Marcel Levesque, Josseline Gaël et Jean Gabin dans « Tout ça ne vaut pas l’amour »

Toto (1933), inscrit dans le sillage de René Clair, rend hommage au muet dès son ouverture, une scène de vol commis par Albert Préjean et son acolyte, poursuivis par la maréchaussée, sans dire un traître mot. De même le nettoyage des couloirs de la prison par les pensionnaires donnera lieu à un chaplinesque ballet de patins. Hommage au théâtre de boulevard et ses quiproquos, Pour être aimé (1933) montre un Pierre Richard-Willm guilleret, débarrassé de sa rigidité habituelle, en richissime aristo qui se fait passer pour un barman sans le sou afin d’être aimé pour lui-même. Dans Les Filles de la concierge (1934), trois beautés réussissent à trouver l’amour malgré les imbroglios provoqués par leur mère.
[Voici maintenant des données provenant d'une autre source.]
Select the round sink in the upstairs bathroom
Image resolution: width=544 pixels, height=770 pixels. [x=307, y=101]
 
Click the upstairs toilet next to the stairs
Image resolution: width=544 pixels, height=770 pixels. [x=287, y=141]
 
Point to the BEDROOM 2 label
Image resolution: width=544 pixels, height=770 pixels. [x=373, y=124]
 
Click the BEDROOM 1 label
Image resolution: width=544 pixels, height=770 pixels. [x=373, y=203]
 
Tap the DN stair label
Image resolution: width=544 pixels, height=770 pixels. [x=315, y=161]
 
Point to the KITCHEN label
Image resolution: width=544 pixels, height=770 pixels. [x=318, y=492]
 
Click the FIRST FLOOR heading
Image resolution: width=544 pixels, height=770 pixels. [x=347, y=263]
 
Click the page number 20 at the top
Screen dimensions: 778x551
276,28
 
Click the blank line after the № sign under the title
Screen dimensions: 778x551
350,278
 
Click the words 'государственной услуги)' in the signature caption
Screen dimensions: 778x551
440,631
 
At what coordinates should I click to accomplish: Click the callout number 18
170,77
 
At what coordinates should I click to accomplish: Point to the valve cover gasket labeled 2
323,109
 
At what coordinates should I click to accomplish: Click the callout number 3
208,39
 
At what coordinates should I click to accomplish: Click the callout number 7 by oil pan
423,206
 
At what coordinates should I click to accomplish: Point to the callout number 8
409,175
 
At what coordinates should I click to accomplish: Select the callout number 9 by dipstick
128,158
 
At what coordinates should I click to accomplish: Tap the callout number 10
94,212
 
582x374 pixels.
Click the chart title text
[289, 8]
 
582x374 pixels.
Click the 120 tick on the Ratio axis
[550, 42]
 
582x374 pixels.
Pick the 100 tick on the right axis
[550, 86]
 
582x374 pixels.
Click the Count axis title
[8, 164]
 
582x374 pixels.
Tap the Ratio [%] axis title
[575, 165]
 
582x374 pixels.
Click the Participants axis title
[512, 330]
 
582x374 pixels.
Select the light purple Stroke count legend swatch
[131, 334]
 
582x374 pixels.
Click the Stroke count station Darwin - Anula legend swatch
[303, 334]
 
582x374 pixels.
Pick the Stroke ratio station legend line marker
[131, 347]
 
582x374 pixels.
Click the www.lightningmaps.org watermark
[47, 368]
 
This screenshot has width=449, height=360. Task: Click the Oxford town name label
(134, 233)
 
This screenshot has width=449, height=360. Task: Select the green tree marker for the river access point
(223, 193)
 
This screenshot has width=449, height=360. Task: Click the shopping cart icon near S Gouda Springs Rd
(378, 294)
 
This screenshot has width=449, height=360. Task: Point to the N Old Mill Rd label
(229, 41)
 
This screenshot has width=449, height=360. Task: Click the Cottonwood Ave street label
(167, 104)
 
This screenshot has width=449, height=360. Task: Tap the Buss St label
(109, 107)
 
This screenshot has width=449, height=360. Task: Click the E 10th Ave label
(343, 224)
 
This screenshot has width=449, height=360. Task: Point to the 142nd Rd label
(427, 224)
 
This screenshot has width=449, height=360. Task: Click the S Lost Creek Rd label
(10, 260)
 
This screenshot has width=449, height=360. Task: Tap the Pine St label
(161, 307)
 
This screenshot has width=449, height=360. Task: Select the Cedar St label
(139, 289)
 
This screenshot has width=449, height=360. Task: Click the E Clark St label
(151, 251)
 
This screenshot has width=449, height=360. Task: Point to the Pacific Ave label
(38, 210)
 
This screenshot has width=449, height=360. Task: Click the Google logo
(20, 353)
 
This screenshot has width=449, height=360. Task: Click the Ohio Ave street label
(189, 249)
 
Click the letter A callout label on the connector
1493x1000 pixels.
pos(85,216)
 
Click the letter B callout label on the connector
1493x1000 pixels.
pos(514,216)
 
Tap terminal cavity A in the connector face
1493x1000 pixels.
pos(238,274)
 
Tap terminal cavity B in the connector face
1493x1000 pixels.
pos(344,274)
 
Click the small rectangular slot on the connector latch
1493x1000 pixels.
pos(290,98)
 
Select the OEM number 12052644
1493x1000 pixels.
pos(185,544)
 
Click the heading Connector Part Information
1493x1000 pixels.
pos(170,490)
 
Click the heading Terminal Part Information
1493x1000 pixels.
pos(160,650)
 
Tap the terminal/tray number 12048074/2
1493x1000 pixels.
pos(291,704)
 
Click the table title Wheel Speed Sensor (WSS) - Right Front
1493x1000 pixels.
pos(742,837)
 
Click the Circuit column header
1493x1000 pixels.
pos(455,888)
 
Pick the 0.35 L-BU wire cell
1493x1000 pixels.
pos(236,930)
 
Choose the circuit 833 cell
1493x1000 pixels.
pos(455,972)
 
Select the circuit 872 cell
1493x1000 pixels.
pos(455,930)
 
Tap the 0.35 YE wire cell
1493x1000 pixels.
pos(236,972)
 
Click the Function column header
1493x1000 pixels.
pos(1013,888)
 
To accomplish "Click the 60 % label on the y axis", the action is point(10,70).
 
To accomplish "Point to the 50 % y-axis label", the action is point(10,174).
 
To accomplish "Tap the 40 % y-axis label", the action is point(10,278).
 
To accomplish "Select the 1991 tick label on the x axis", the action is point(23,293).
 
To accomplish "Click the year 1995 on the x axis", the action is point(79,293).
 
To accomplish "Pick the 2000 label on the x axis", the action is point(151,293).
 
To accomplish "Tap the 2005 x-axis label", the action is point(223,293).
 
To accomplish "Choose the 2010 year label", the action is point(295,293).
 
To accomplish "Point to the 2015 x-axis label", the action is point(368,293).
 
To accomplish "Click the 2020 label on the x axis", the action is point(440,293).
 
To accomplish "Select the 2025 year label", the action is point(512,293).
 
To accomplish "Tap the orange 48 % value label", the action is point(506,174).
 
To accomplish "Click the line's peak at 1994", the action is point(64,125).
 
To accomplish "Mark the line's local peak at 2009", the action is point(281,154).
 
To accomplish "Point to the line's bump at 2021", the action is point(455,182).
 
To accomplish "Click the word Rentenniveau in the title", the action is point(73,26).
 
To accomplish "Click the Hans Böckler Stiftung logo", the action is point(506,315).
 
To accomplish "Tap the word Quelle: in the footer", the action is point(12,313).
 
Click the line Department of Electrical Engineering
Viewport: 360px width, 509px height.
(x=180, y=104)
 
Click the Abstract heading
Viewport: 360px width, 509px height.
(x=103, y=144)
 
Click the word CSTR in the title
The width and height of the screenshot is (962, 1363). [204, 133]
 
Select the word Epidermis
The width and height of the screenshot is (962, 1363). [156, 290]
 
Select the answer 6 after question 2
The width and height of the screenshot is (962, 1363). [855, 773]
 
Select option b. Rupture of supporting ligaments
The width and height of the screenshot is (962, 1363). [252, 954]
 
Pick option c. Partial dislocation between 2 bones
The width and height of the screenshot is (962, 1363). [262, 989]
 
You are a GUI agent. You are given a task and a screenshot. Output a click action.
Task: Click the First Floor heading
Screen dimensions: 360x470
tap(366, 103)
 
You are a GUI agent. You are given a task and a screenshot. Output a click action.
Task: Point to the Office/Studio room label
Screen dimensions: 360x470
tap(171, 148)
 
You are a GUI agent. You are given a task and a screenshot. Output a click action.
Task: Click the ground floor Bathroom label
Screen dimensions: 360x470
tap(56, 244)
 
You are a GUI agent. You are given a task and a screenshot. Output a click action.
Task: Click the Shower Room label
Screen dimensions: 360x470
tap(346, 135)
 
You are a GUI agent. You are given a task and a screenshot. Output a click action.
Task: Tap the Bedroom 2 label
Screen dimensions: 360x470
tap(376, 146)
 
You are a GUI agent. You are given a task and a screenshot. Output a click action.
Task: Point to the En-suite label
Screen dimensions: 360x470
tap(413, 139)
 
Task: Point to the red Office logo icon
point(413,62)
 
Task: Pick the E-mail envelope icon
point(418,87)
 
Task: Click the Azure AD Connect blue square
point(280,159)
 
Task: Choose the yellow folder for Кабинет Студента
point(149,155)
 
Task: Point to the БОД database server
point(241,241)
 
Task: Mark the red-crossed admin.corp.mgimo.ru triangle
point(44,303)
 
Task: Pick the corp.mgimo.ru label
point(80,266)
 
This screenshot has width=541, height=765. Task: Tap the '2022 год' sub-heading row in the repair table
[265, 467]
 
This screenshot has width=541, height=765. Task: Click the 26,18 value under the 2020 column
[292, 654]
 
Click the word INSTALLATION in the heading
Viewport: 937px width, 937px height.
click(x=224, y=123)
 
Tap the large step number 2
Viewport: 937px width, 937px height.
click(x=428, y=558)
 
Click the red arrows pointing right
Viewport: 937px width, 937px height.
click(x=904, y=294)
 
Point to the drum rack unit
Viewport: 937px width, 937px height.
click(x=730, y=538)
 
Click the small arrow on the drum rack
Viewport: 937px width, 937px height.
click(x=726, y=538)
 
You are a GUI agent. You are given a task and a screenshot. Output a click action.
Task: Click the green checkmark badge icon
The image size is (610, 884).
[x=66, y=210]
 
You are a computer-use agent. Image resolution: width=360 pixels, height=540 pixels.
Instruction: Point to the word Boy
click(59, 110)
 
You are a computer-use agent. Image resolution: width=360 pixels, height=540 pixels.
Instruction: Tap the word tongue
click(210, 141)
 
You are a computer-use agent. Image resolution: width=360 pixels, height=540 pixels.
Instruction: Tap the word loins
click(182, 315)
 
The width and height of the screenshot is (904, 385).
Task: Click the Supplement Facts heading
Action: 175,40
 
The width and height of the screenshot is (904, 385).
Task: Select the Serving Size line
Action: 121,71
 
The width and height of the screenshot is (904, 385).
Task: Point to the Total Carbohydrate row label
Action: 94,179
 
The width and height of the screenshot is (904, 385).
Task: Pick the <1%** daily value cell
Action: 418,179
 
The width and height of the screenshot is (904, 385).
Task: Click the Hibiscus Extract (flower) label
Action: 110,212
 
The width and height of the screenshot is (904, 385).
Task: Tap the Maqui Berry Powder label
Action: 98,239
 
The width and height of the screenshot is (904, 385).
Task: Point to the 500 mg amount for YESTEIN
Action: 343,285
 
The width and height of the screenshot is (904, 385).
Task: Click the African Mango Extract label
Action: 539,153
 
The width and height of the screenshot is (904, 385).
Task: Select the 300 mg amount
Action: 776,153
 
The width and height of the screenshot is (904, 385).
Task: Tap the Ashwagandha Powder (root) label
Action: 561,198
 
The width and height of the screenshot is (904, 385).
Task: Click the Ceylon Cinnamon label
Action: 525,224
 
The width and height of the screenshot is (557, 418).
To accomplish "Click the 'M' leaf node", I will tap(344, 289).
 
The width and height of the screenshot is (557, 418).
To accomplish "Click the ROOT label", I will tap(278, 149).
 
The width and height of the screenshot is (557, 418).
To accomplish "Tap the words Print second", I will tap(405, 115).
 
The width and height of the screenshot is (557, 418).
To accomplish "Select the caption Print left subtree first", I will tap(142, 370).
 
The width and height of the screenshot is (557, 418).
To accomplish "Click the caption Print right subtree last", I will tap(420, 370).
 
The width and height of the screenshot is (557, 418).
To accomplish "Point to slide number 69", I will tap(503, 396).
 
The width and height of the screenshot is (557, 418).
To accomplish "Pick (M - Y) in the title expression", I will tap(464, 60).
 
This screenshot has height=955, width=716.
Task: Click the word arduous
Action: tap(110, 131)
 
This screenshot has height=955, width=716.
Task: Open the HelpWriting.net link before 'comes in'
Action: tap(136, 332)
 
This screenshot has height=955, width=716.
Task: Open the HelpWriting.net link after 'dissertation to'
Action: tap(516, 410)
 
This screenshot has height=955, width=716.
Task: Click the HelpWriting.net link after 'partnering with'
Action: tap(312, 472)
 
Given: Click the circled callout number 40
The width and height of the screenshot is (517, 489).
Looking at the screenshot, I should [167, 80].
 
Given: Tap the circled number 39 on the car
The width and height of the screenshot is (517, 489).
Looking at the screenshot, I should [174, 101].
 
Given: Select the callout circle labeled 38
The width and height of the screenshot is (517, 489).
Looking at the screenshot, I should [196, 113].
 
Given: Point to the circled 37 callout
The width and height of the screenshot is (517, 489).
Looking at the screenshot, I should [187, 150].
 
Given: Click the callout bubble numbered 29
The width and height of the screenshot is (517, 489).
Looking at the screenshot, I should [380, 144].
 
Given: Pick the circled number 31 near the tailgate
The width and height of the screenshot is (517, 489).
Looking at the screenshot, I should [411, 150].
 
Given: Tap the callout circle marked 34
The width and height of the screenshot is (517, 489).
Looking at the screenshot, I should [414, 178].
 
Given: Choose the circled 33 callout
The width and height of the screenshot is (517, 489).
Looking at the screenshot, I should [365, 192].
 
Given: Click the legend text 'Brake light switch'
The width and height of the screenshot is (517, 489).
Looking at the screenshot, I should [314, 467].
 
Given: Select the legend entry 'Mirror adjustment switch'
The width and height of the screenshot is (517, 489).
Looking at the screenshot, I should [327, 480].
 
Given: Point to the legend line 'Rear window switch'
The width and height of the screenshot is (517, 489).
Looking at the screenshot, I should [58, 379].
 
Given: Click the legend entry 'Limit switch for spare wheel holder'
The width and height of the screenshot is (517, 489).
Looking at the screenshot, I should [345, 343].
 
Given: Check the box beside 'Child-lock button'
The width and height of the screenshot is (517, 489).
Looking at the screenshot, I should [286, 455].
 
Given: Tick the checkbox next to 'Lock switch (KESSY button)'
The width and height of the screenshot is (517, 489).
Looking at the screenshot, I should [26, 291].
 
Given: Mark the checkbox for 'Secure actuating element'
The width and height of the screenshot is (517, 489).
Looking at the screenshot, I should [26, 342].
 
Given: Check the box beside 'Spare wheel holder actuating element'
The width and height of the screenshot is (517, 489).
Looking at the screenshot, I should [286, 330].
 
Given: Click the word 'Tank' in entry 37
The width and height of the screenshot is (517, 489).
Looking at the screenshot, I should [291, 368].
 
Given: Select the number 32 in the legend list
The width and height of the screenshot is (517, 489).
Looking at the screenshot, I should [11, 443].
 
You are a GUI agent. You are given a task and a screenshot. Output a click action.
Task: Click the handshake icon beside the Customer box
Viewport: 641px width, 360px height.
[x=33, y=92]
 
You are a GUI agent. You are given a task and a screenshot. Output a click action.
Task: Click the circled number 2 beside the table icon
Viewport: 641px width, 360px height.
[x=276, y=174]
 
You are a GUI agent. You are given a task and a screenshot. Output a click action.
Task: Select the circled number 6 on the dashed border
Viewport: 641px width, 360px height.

Ces quatre films sont à compter parmi les réussites de Tourneur grâce à l’élégance des comédiens et des dialogues.
Le livre publié à l’occasion de cette rétrospective par les éditions Capricci souffre des décisions débiles que prennent certains concepteurs graphiques de l’édition moderne, comme de présenter un texte noir sur fond gris foncé, lisible uniquement à la lampe de poche.